Task to carry out = Retype the entries below without any change.

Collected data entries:
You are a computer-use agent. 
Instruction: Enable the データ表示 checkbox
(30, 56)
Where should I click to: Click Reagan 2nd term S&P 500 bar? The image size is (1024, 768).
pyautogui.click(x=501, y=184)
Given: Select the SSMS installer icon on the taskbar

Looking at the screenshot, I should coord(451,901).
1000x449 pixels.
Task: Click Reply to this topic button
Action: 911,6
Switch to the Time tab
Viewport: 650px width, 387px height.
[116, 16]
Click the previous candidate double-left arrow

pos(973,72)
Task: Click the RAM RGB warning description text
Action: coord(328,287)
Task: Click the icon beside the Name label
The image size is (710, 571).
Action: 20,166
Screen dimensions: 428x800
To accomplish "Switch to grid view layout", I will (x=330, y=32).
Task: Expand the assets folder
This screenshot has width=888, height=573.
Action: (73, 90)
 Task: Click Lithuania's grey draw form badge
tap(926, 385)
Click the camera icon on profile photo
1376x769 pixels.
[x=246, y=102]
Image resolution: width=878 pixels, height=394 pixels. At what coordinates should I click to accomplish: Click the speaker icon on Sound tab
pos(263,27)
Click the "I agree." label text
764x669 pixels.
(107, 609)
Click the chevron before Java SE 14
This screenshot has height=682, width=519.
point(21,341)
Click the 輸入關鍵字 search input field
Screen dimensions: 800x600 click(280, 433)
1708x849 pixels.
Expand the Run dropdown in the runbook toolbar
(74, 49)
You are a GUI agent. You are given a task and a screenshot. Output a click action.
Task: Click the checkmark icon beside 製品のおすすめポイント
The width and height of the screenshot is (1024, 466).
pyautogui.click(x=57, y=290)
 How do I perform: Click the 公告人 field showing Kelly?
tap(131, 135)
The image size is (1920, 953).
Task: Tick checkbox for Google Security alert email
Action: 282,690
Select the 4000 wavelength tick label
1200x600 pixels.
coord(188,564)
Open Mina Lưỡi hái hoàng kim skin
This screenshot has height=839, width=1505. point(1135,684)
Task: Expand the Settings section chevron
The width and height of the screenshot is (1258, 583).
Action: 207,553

Your response =
You are a computer-use agent. 
Instruction: Enable the データ表示 checkbox
(30, 56)
Where should I click to: Click Reagan 2nd term S&P 500 bar? The image size is (1024, 768).
pyautogui.click(x=501, y=184)
Given: Select the SSMS installer icon on the taskbar

Looking at the screenshot, I should coord(451,901).
1000x449 pixels.
Task: Click Reply to this topic button
Action: 911,6
Switch to the Time tab
Viewport: 650px width, 387px height.
[116, 16]
Click the previous candidate double-left arrow

pos(973,72)
Task: Click the RAM RGB warning description text
Action: coord(328,287)
Task: Click the icon beside the Name label
The image size is (710, 571).
Action: 20,166
Screen dimensions: 428x800
To accomplish "Switch to grid view layout", I will (x=330, y=32).
Task: Expand the assets folder
This screenshot has width=888, height=573.
Action: (73, 90)
 Task: Click Lithuania's grey draw form badge
tap(926, 385)
Click the camera icon on profile photo
1376x769 pixels.
[x=246, y=102]
Image resolution: width=878 pixels, height=394 pixels. At what coordinates should I click to accomplish: Click the speaker icon on Sound tab
pos(263,27)
Click the "I agree." label text
764x669 pixels.
(107, 609)
Click the chevron before Java SE 14
This screenshot has height=682, width=519.
point(21,341)
Click the 輸入關鍵字 search input field
Screen dimensions: 800x600 click(280, 433)
1708x849 pixels.
Expand the Run dropdown in the runbook toolbar
(74, 49)
You are a GUI agent. You are given a task and a screenshot. Output a click action.
Task: Click the checkmark icon beside 製品のおすすめポイント
The width and height of the screenshot is (1024, 466).
pyautogui.click(x=57, y=290)
 How do I perform: Click the 公告人 field showing Kelly?
tap(131, 135)
The image size is (1920, 953).
Task: Tick checkbox for Google Security alert email
Action: 282,690
Select the 4000 wavelength tick label
1200x600 pixels.
coord(188,564)
Open Mina Lưỡi hái hoàng kim skin
This screenshot has height=839, width=1505. point(1135,684)
Task: Expand the Settings section chevron
The width and height of the screenshot is (1258, 583).
Action: 207,553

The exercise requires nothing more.